Nouveau centre en juin
Avec les récentes chutes de neige, les grandes tentes blanches de la Croix-Rouge installées à l’entrée du camp de Lipa se fondent dans la plaine immaculée. La camionnette de police stationnée à l’entrée du camp tient à l’écart les journalistes qui voudraient y pénétrer. L’autorisation d’entrée est délivrée par le ministère des Affaires des étrangers mais les réponses positives aux demandes d’accès sont rares.
Incendié le 23 décembre dernier après l’annonce de sa fermeture, le camp a hébergé pendant plusieurs semaines des centaines de migrants dans le dénuement le plus total. Alors que l’OIM et l’Union européenne réclamaient l’ouverture d’un nouveau camp adapté aux conditions hivernales, des désaccords au sein de la classe politique bosnienne ont empêché le relogement des migrants.
Le gouvernement a finalement opté pour la construction d’un centre en dur sur le site du camp actuel. « Les travaux devrait débuter début avril et nous espérons qu’il puisse être ouvert début juin », a affirmé Laura Lungarotti, cheffe de mission de l’OIM en Bosnie, à InfoMigrants.
« Plusieurs jours sans chauffage »
Pour le moment, les conditions de vie restent extrêmement précaires dans le camp qui n’est pas relié aux réseaux d’eau et d’électricité.
L’armée bosnienne a installé en janvier des tentes chauffées mais les radiateurs dépendent de l’alimentation en essence d’un générateur. « Parfois nous restons plusieurs jours sans chauffage », affirme Bagram, un Afghan de 24 ans qui vit depuis huit mois à Lipa.

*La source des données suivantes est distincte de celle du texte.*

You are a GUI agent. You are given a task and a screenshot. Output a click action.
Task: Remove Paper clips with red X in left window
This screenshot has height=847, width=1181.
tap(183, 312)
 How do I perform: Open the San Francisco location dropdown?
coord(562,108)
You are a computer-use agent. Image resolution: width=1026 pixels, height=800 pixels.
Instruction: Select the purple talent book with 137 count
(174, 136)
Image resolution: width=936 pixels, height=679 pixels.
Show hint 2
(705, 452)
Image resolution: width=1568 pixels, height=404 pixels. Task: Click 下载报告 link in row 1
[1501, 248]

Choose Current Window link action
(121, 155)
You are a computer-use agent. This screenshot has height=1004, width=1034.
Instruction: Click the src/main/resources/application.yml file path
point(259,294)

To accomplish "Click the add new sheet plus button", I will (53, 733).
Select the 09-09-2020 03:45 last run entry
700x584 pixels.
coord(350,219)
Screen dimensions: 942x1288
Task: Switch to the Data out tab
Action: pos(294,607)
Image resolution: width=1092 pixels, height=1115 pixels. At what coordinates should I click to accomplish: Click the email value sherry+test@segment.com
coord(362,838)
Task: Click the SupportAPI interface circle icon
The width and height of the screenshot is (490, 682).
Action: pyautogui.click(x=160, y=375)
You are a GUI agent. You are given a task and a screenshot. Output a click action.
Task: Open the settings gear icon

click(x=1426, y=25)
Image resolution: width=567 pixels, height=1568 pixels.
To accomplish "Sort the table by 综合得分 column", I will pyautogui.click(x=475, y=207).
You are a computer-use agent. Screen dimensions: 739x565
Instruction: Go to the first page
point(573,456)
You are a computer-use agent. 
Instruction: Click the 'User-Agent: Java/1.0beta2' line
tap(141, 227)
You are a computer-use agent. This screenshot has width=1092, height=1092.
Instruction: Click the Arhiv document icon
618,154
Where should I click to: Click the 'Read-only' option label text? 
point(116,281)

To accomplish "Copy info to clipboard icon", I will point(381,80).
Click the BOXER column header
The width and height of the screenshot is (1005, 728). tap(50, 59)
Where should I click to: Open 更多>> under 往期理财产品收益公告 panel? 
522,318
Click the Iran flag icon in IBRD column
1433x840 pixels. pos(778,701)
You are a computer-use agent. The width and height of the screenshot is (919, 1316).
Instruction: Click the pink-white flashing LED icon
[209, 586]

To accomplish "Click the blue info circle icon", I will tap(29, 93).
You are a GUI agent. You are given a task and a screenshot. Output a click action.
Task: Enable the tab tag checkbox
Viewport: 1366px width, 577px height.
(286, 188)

Dans sa tente, il dort avec plus de 30 autres personnes et, même serrés ainsi, la place manque dans le camp. Rencontré sur l’une des routes qui mènent à Lipa, Bagram raconte que des personnes ont été autorisées à dormir dans la mosquée la plus proche.
Pourtant, pour lui, les problèmes de nourriture et d’accès à l’eau potable sont les plus difficiles. « Nous ne recevons pas assez d’eau potable, nous devons boire de l’eau non potable et après nous sommes tous malades », confie le jeune homme dont le visage disparaît derrière le masque sanitaire et les bords de sa cagoule.
Bagram retourne à Lipa. Quelques instants plus tard, deux hommes enroulés dans des couvertures rose et blanche, eux, quittent le camp en marchant côte à côte. Wajid et son ami d’enfance ont été renvoyés en Bosnie par la police croate après six jours de marche. Après une nuit à Lipa, ils repartent de nouveau à pied pour Bihac retrouver le squat où ils avaient l’habitude de dormir avant leur départ. « Dans 15 jours, si le temps est meilleur, nous essayerons encore de passer », assure Wajid.
Sur le bord de la route, leurs silhouettes rapetissent puis disparaissent dans le paysage blanc. Dans cinq heures environ, ils seront à Bihac.
Julia Dumont, envoyée spéciale à Bihac.